[What the exercise asks]
From start to end of the material below, restate each line exactly.

[Recorded data]

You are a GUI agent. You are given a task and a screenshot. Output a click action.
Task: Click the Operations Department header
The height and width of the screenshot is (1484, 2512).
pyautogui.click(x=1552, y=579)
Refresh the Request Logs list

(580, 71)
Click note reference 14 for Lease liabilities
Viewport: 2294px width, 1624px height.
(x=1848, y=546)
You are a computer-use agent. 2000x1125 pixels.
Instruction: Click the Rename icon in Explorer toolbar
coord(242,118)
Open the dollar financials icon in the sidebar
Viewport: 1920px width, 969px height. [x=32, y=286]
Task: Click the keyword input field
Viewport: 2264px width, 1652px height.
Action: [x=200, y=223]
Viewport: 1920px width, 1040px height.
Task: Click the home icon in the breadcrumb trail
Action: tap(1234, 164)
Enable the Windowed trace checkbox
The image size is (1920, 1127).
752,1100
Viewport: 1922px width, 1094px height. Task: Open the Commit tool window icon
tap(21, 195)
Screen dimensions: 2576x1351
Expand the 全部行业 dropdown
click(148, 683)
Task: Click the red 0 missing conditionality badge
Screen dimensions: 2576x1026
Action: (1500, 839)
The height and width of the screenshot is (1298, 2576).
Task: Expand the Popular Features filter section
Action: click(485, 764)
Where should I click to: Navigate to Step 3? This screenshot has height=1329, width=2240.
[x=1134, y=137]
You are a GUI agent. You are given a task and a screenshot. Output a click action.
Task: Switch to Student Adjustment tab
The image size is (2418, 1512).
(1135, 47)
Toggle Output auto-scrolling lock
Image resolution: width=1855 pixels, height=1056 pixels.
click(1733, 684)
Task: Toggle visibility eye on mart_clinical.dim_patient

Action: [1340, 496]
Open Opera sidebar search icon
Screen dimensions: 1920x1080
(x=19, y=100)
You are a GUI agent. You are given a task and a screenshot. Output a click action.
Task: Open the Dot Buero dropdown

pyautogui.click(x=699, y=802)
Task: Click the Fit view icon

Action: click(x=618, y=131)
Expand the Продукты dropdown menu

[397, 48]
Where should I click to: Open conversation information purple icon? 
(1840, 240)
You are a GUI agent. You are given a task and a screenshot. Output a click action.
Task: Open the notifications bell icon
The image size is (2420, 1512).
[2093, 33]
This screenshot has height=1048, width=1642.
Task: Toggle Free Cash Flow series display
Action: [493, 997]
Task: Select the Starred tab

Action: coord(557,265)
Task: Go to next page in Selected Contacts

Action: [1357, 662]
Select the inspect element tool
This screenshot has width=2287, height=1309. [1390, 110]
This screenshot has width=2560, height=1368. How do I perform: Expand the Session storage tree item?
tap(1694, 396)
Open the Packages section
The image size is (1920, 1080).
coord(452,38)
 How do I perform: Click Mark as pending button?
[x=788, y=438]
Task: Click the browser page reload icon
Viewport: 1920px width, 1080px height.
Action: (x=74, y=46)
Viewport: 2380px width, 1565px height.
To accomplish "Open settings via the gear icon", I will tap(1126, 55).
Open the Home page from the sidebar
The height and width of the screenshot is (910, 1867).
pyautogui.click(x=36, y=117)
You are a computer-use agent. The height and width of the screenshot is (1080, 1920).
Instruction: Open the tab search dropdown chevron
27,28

[Exercise answer]
You are a GUI agent. You are given a task and a screenshot. Output a click action.
Task: Click the Operations Department header
The height and width of the screenshot is (1484, 2512).
pyautogui.click(x=1552, y=579)
Refresh the Request Logs list

(580, 71)
Click note reference 14 for Lease liabilities
Viewport: 2294px width, 1624px height.
(x=1848, y=546)
You are a computer-use agent. 2000x1125 pixels.
Instruction: Click the Rename icon in Explorer toolbar
coord(242,118)
Open the dollar financials icon in the sidebar
Viewport: 1920px width, 969px height. [x=32, y=286]
Task: Click the keyword input field
Viewport: 2264px width, 1652px height.
Action: [x=200, y=223]
Viewport: 1920px width, 1040px height.
Task: Click the home icon in the breadcrumb trail
Action: tap(1234, 164)
Enable the Windowed trace checkbox
The image size is (1920, 1127).
752,1100
Viewport: 1922px width, 1094px height. Task: Open the Commit tool window icon
tap(21, 195)
Screen dimensions: 2576x1351
Expand the 全部行业 dropdown
click(148, 683)
Task: Click the red 0 missing conditionality badge
Screen dimensions: 2576x1026
Action: (1500, 839)
The height and width of the screenshot is (1298, 2576).
Task: Expand the Popular Features filter section
Action: click(485, 764)
Where should I click to: Navigate to Step 3? This screenshot has height=1329, width=2240.
[x=1134, y=137]
You are a GUI agent. You are given a task and a screenshot. Output a click action.
Task: Switch to Student Adjustment tab
The image size is (2418, 1512).
(1135, 47)
Toggle Output auto-scrolling lock
Image resolution: width=1855 pixels, height=1056 pixels.
click(1733, 684)
Task: Toggle visibility eye on mart_clinical.dim_patient

Action: [1340, 496]
Open Opera sidebar search icon
Screen dimensions: 1920x1080
(x=19, y=100)
You are a GUI agent. You are given a task and a screenshot. Output a click action.
Task: Open the Dot Buero dropdown

pyautogui.click(x=699, y=802)
Task: Click the Fit view icon

Action: click(x=618, y=131)
Expand the Продукты dropdown menu

[397, 48]
Where should I click to: Open conversation information purple icon? 
(1840, 240)
You are a GUI agent. You are given a task and a screenshot. Output a click action.
Task: Open the notifications bell icon
The image size is (2420, 1512).
[2093, 33]
This screenshot has height=1048, width=1642.
Task: Toggle Free Cash Flow series display
Action: [493, 997]
Task: Select the Starred tab

Action: coord(557,265)
Task: Go to next page in Selected Contacts

Action: [1357, 662]
Select the inspect element tool
This screenshot has width=2287, height=1309. [1390, 110]
This screenshot has width=2560, height=1368. How do I perform: Expand the Session storage tree item?
tap(1694, 396)
Open the Packages section
The image size is (1920, 1080).
coord(452,38)
 How do I perform: Click Mark as pending button?
[x=788, y=438]
Task: Click the browser page reload icon
Viewport: 1920px width, 1080px height.
Action: (x=74, y=46)
Viewport: 2380px width, 1565px height.
To accomplish "Open settings via the gear icon", I will tap(1126, 55).
Open the Home page from the sidebar
The height and width of the screenshot is (910, 1867).
pyautogui.click(x=36, y=117)
You are a computer-use agent. The height and width of the screenshot is (1080, 1920).
Instruction: Open the tab search dropdown chevron
27,28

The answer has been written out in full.